- **ABOUT THIS EXERCISE**
Among the entries that follow, the required portion opens with the line containing "Tap the +$128.52 deposit amount" and closes with the line containing "Task: Click the Left Window resize icon". Give that portion again exactly, and nothing else.

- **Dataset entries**
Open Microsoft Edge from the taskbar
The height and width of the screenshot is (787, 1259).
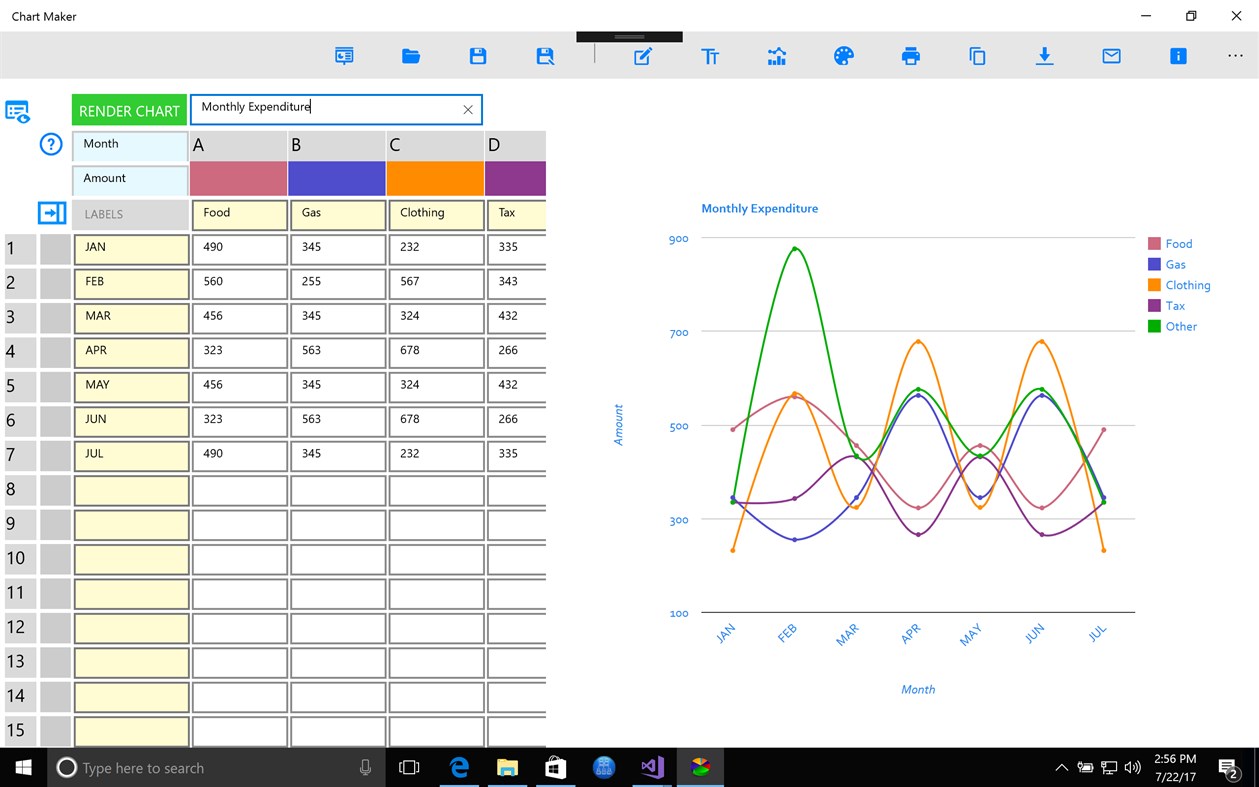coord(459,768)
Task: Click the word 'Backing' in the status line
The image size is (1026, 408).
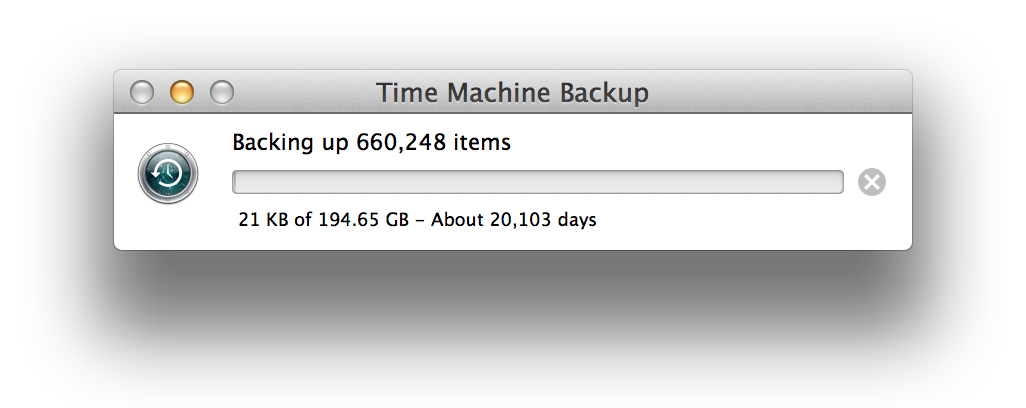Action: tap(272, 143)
--
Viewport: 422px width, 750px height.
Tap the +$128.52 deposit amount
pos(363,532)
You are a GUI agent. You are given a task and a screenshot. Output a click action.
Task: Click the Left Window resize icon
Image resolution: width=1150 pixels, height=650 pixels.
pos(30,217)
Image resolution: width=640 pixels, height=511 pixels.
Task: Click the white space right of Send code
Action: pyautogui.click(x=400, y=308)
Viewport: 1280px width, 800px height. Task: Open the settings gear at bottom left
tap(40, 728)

- **WRITTEN RESPONSE**
Tap the +$128.52 deposit amount
pos(363,532)
You are a GUI agent. You are given a task and a screenshot. Output a click action.
Task: Click the Left Window resize icon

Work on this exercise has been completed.